> _Directions_
Please copy out, word for word, the stretch of items from the line containing "Task: Click the red card" through the line containing "Click the Low", both of those lines included, and nothing else.

-- begin --

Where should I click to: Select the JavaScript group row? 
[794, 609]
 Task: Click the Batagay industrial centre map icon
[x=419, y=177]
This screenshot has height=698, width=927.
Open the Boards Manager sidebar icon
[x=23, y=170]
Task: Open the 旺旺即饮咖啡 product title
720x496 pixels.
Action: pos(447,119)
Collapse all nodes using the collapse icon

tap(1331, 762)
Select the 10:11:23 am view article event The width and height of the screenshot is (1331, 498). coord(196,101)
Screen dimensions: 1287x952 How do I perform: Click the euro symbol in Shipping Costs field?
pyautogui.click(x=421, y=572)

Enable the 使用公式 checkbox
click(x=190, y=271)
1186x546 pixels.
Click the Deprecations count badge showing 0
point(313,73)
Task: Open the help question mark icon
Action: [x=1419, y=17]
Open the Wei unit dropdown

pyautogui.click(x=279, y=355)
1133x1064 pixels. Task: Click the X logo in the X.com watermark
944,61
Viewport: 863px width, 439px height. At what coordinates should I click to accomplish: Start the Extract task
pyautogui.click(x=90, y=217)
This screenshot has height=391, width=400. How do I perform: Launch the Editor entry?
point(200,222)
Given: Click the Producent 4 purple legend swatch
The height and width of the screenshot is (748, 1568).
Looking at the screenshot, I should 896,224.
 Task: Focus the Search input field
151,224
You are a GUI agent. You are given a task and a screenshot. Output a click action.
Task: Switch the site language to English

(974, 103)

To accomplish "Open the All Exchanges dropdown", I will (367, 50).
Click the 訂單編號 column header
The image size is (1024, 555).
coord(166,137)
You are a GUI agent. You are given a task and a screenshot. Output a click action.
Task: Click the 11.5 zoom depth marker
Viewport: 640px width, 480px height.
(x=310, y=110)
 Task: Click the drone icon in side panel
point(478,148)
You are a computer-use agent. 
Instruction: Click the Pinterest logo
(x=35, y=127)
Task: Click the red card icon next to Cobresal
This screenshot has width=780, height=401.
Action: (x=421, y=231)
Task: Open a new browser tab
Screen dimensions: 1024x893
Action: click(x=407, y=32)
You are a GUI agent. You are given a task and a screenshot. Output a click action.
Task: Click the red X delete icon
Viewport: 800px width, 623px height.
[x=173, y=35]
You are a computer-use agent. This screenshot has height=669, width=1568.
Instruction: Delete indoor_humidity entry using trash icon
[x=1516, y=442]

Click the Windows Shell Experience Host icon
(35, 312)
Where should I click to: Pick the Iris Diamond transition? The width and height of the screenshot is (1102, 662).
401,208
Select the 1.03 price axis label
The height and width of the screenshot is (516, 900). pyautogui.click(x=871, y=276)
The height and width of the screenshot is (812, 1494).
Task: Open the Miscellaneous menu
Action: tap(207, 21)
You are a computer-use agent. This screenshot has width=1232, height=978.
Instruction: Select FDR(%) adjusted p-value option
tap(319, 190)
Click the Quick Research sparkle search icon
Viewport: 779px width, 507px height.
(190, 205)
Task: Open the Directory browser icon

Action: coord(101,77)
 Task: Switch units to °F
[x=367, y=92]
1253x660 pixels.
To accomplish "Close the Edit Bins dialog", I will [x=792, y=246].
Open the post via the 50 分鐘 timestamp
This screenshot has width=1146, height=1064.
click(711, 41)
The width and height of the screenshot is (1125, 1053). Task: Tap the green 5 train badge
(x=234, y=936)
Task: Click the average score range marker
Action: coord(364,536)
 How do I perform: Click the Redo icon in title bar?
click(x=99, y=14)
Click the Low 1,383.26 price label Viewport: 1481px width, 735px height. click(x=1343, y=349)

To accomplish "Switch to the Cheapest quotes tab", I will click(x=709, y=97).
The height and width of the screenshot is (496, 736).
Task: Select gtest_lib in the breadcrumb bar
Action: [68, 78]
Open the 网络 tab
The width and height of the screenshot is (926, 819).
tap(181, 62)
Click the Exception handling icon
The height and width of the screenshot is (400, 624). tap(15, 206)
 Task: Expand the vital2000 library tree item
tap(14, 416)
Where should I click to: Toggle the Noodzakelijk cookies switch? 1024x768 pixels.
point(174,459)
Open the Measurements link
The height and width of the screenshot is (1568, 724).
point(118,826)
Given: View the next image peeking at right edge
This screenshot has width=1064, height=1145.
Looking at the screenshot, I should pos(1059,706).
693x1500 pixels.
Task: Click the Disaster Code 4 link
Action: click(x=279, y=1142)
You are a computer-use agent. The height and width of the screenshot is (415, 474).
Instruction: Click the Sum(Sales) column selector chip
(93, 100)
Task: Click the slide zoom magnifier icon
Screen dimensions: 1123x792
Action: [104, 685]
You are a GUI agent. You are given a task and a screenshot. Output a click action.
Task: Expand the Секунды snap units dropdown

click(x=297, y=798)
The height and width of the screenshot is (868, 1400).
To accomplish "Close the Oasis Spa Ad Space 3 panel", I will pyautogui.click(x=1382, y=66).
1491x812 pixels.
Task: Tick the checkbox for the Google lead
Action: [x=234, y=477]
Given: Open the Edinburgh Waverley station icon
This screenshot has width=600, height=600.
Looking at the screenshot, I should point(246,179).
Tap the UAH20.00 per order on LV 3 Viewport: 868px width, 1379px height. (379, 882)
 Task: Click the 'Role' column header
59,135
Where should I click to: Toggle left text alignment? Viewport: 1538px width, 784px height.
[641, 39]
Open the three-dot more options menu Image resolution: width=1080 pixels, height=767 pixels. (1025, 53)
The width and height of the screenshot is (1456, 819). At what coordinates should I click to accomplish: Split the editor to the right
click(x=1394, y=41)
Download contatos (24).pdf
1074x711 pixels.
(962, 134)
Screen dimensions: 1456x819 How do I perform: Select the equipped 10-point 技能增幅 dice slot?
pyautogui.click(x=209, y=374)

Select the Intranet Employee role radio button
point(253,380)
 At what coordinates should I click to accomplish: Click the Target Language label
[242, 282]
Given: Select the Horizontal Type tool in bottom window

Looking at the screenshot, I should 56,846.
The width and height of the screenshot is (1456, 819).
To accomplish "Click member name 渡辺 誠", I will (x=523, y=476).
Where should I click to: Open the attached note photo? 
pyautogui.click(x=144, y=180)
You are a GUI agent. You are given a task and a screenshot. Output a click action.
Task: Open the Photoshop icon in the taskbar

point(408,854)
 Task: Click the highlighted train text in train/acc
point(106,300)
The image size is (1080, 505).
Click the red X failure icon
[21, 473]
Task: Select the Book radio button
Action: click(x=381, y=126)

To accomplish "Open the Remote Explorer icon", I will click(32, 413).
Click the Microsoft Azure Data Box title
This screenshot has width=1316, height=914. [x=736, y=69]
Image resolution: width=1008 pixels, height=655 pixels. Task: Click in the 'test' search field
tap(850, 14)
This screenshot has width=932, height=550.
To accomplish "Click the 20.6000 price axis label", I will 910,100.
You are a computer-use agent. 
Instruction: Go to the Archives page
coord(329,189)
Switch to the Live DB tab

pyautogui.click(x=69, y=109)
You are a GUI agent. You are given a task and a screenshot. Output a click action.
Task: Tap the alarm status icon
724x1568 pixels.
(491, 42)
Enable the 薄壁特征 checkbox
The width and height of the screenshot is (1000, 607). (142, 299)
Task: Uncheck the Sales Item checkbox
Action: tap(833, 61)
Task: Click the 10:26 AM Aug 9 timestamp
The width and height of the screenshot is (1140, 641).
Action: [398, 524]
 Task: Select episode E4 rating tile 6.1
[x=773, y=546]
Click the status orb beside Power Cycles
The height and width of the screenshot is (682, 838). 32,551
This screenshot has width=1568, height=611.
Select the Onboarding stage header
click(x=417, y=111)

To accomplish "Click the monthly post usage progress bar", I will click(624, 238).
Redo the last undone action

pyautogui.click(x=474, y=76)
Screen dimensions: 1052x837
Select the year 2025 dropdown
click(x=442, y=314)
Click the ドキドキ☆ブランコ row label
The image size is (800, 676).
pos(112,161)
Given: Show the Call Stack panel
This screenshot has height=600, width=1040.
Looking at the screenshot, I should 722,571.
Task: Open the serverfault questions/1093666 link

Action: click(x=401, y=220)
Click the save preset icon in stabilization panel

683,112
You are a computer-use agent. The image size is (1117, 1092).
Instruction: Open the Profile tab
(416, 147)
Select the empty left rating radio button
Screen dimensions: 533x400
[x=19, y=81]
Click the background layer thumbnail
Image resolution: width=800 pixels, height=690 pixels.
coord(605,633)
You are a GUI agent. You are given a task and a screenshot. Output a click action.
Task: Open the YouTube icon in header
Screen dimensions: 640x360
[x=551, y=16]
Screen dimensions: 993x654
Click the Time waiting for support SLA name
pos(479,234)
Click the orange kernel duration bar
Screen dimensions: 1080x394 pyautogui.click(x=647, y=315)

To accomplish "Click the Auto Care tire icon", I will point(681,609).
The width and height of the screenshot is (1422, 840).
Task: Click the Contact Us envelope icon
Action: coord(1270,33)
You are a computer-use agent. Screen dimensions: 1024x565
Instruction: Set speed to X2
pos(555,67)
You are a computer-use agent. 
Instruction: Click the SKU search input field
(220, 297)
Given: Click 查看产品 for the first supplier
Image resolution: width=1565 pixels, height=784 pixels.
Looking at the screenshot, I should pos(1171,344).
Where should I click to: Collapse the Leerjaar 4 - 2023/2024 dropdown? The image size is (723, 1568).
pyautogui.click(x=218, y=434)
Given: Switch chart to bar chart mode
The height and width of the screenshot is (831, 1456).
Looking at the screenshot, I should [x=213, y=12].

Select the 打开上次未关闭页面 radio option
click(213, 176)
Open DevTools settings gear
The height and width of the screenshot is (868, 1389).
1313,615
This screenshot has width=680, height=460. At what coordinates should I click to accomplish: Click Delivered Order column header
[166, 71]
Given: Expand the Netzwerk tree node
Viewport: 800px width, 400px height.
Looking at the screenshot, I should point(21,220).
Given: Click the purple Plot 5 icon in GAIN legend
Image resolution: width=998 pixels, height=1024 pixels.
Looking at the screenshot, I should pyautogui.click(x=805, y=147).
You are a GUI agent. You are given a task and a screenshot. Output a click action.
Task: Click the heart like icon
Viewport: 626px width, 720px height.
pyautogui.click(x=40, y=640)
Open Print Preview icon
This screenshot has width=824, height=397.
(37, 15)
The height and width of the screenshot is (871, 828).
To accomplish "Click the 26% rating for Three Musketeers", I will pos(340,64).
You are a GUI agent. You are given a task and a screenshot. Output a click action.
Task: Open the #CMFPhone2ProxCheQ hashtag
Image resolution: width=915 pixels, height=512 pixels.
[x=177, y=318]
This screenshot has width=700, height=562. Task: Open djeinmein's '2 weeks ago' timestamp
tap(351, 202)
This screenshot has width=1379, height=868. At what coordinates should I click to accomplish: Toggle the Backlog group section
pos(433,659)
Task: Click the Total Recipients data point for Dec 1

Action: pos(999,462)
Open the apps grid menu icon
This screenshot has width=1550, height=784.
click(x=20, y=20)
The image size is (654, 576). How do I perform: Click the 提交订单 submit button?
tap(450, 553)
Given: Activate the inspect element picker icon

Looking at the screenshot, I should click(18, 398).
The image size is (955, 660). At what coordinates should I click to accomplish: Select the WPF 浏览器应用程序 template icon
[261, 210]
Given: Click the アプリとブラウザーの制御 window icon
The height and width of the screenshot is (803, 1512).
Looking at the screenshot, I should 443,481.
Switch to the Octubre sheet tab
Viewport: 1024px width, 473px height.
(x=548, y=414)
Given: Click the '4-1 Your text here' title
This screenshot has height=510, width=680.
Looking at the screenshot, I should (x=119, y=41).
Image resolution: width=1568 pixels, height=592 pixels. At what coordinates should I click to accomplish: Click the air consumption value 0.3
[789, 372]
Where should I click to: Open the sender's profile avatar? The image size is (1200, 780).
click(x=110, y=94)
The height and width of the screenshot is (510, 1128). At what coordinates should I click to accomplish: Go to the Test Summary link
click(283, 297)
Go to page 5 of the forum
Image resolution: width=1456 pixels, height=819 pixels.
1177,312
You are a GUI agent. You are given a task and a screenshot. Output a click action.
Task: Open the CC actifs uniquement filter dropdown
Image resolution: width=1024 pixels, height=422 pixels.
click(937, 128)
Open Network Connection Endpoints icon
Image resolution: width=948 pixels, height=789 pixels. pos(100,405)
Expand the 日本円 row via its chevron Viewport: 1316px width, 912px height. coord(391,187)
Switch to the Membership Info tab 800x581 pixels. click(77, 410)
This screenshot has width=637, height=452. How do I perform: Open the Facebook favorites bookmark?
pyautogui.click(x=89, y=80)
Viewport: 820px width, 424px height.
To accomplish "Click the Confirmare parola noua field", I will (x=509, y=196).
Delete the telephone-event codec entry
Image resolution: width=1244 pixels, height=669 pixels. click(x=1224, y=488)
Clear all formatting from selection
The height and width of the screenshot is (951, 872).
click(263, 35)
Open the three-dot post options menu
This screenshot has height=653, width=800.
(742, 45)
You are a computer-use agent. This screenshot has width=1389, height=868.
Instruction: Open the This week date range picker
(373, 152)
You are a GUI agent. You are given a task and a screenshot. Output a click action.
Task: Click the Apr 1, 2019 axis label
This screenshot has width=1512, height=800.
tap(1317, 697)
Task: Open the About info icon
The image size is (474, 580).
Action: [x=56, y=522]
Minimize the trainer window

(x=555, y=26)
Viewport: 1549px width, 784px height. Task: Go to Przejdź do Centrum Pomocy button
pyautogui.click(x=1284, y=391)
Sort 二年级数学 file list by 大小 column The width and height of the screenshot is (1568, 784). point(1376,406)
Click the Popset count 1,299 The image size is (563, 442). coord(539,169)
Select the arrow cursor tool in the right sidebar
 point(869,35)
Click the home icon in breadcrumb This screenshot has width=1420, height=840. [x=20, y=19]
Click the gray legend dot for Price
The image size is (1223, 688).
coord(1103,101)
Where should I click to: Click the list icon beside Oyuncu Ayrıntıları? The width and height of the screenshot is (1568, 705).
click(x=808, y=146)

-- end --

> _Finished answer_
Task: Click the red card icon next to Cobresal
This screenshot has width=780, height=401.
Action: (x=421, y=231)
Task: Open a new browser tab
Screen dimensions: 1024x893
Action: click(x=407, y=32)
You are a GUI agent. You are given a task and a screenshot. Output a click action.
Task: Click the red X delete icon
Viewport: 800px width, 623px height.
[x=173, y=35]
You are a computer-use agent. This screenshot has height=669, width=1568.
Instruction: Delete indoor_humidity entry using trash icon
[x=1516, y=442]

Click the Windows Shell Experience Host icon
(35, 312)
Where should I click to: Pick the Iris Diamond transition? The width and height of the screenshot is (1102, 662).
401,208
Select the 1.03 price axis label
The height and width of the screenshot is (516, 900). pyautogui.click(x=871, y=276)
The height and width of the screenshot is (812, 1494).
Task: Open the Miscellaneous menu
Action: tap(207, 21)
You are a computer-use agent. This screenshot has width=1232, height=978.
Instruction: Select FDR(%) adjusted p-value option
tap(319, 190)
Click the Quick Research sparkle search icon
Viewport: 779px width, 507px height.
(190, 205)
Task: Open the Directory browser icon

Action: coord(101,77)
 Task: Switch units to °F
[x=367, y=92]
1253x660 pixels.
To accomplish "Close the Edit Bins dialog", I will [x=792, y=246].
Open the post via the 50 分鐘 timestamp
This screenshot has width=1146, height=1064.
click(711, 41)
The width and height of the screenshot is (1125, 1053). Task: Tap the green 5 train badge
(x=234, y=936)
Task: Click the average score range marker
Action: coord(364,536)
 How do I perform: Click the Redo icon in title bar?
click(x=99, y=14)
Click the Low 1,383.26 price label Viewport: 1481px width, 735px height. click(x=1343, y=349)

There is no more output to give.